MTP -493G/T gene polymorphism is associated with steatosis in hepatitis C-infected patients

• Main Authors: E.R.F. Siqueira, C.P.M.S. Oliveira, M.L. Correa-Giannella, J.T. Stefano, A.M. Cavaleiro, M.A.H.Z. Fortes, M.T.C. Muniz, F.S. Silva, L.M.M.B. Pereira, F.J. Carrilho
• Format: Article
• Language: English
• Published: Associação Brasileira de Divulgação Científica 2012-01-01
• Series: Brazilian Journal of Medical and Biological Research
• Subjects: Hepatitis C; Steatosis; Fibrosis; Microsomal transfer protein
• Online Access: http://www.scielo.br/scielo.php?script=sci_arttext&pid=S0100-879X2012000100012&lng=en&tlng=en

The reduction of hepatic microsomal transfer protein (MTP) activity results in fatty liver, worsening hepatic steatosis and fibrosis in chronic hepatitis C (CHC). The G allele of the MTP gene promoter, -493G/T, has been associated with lower transcriptional activity than the T allele.

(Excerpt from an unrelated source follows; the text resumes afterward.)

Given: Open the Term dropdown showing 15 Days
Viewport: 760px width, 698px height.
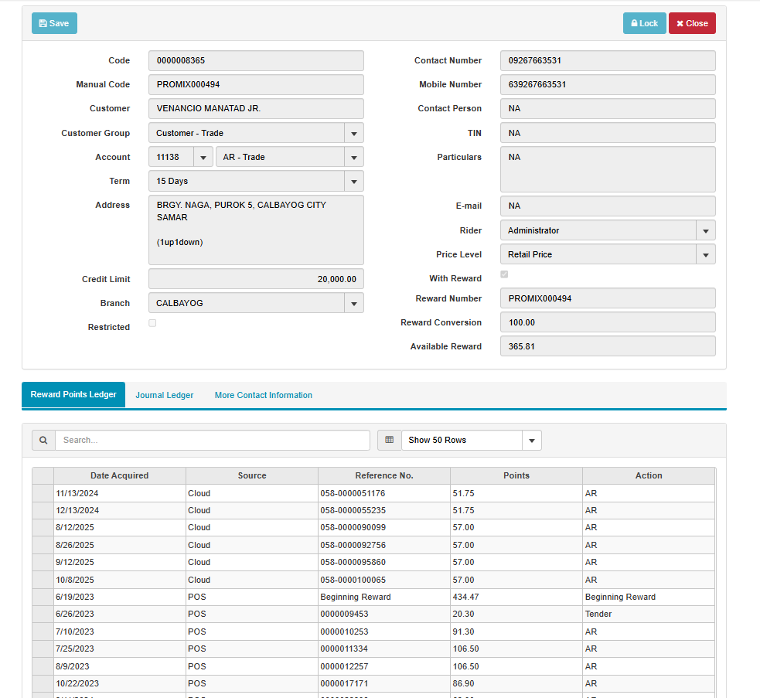Looking at the screenshot, I should click(x=353, y=181).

We investigated this association with metabolic and histological variables in patients with CHC. A total of 174 untreated patients with CHC were genotyped for MTP -493G/T by direct sequencing using PCR. All patients were negative for markers of Wilson’s disease, hemochromatosis and autoimmune diseases and had current and past daily alcohol intake lower than 100 g/week. The sample distribution was in Hardy-Weinberg equilibrium. Among subjects with genotype 1, 56.8% of the patients with fibrosis grade 3+4 presented at least one G allele versus 34.3% of the patients with fibrosis grade 1+2 (OR = 1.8; 95%CI = 1.3-2.3). Logistic regression analysis with steatosis as the dependent variable identified genotypes GG+GT as independent protective factors against steatosis (OR = 0.4, 95%CI = 0.2-0.8; P = 0.01). The results suggest that the presence of the G allele of MTP -493G/T associated with lower hepatic MTP expression protects against steatosis in our CHC patients.